Saccharine Trust guitarist Baiza’s first solo record contains two endless studio jams, sans vocals. “Certain Way” covers the entire first side and part of the second; whether you’ll actually turn the record over to hear how it finishes depends entirely on your ability to remain awake during nineteen enervating minutes of four guys dicking around formlessly in the studio. But his band’s next outing, Prosperous and Qualified, is much better — a jazzy, spacious rock record that contains actual songs, credible sax riffing (by Steve Moss) and other good stuff.

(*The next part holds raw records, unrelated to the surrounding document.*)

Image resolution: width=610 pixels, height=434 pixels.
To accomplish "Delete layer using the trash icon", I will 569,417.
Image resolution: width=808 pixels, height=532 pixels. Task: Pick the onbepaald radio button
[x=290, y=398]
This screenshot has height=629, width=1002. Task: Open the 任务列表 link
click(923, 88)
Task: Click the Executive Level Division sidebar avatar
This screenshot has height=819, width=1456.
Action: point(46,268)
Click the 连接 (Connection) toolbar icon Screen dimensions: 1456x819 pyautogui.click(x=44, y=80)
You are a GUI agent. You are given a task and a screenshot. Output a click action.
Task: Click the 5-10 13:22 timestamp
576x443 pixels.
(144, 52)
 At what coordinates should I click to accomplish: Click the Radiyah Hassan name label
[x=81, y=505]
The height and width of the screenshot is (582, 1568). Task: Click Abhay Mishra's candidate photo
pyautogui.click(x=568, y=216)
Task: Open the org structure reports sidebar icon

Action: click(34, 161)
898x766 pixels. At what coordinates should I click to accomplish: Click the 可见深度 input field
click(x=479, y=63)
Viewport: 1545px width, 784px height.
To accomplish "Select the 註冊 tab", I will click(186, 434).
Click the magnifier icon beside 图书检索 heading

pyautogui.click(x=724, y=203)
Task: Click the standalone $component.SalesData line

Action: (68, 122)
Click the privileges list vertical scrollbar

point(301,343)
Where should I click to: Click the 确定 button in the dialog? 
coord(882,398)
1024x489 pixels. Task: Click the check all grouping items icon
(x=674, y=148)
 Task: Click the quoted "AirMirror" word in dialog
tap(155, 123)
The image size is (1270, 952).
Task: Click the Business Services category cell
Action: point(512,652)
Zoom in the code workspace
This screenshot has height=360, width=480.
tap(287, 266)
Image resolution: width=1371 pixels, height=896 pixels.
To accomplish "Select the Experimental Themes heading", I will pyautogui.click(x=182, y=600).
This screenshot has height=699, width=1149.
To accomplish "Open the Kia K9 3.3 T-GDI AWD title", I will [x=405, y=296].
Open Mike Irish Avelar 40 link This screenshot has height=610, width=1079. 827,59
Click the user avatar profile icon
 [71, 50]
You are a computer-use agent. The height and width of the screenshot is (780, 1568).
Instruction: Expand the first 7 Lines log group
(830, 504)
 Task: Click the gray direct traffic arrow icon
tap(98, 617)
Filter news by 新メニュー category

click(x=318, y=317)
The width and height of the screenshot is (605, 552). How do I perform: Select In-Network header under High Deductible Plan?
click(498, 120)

The luxuriantly post-bop vocabulary of the five-song This Is Mecolodics‘ lengthy, tongue-in-cheek liner essay doesn’t, ultimately, go very far towards explaining just what the term (the use of which Baiza is nominally serious about) means. One pigeonhole to eliminate immediately — parodistic packaging aside — is the fake jazz once espoused by semi-kindred spirit John Lurie. This is as real (spiritually, at least) as jazz gets. Baiza’s as hell-bent on improv as ever: garroting his axe Sonny Sharrock-style on the virulent “Joey,” softening the tone and lending a mariachi feel to Ornette Coleman’s “Law Years,” even sitting out a round as Steve Moss and Jacob Kuhn tussle in the steel cage sax matchup “NiĀ¤os de la Tierra.”
Sad and Tragic Demise returns to tighter structures, emphasizing the band’s formidable new rhythm section. Versions of Ronald Shannon Jackson and Henry Threadgill numbers reveal more precision and swing than anything in UCO’s past. Baiza, however, downplays his guitar work (probably a bad idea) and sings on a number of tracks — definitely a bad idea, aside from “Uh-Huh,” an oddball Donald Fagen soundalike.